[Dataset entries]
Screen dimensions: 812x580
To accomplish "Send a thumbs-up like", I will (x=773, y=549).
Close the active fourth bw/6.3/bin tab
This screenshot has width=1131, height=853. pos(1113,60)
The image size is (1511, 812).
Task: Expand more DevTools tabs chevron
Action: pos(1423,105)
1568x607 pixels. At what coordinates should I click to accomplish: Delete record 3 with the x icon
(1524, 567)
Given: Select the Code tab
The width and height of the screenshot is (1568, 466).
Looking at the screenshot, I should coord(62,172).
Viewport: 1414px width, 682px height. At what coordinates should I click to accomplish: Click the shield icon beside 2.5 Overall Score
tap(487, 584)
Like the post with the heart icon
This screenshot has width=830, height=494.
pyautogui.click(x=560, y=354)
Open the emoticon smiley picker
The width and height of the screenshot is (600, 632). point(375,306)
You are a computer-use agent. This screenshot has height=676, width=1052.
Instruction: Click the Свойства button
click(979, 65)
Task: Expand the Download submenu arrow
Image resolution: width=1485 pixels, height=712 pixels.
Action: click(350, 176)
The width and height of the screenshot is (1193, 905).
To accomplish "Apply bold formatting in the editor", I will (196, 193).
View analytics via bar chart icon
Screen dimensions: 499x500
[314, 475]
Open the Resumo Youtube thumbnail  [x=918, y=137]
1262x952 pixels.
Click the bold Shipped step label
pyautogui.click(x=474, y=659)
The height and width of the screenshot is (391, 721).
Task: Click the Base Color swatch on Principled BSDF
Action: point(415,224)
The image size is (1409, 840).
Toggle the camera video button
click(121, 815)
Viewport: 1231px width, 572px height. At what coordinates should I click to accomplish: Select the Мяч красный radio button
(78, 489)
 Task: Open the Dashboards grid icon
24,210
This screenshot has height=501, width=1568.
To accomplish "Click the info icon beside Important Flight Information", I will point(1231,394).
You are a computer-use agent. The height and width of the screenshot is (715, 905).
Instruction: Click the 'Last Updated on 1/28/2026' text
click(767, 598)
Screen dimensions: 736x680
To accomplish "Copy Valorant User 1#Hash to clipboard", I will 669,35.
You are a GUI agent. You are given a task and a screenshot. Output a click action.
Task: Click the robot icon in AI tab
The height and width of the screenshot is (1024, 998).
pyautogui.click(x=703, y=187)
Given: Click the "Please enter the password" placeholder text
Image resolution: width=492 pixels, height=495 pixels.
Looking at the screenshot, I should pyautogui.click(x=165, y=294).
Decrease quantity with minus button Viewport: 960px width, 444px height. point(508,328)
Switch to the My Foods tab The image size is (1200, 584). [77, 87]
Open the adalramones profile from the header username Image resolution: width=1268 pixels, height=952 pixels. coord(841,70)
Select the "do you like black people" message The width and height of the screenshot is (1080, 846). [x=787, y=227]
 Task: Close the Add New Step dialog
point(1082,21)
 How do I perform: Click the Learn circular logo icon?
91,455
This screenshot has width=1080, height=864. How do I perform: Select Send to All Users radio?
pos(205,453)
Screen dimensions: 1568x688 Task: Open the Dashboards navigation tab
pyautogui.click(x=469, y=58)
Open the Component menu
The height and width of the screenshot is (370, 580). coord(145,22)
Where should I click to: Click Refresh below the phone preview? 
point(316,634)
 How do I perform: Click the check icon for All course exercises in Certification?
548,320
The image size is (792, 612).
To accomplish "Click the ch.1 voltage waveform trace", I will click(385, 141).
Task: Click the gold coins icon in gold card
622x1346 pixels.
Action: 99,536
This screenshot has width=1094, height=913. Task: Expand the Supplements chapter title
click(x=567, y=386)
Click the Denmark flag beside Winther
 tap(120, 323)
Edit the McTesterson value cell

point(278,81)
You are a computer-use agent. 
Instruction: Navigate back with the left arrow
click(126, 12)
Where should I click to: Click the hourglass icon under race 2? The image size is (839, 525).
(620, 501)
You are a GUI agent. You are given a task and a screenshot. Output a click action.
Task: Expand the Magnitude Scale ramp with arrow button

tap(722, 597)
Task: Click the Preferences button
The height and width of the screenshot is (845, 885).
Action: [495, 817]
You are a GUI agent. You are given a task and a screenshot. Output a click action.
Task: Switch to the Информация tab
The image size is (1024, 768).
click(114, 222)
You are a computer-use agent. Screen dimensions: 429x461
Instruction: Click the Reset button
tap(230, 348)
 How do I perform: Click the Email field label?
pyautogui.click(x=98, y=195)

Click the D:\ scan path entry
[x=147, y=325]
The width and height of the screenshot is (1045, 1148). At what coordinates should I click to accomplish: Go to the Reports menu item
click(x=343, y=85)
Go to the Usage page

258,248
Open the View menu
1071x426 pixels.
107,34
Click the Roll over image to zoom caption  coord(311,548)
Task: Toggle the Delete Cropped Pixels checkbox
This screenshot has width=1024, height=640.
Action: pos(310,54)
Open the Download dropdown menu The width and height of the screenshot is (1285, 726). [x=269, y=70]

EXERCISE: Filter the entries by the string "computer" and copy each matching line.

SOLUTION TO THE EXERCISE:
You are a computer-use agent. This screenshot has height=676, width=1052.
You are a computer-use agent. The height and width of the screenshot is (715, 905).
You are a computer-use agent. 
You are a computer-use agent. Screen dimensions: 429x461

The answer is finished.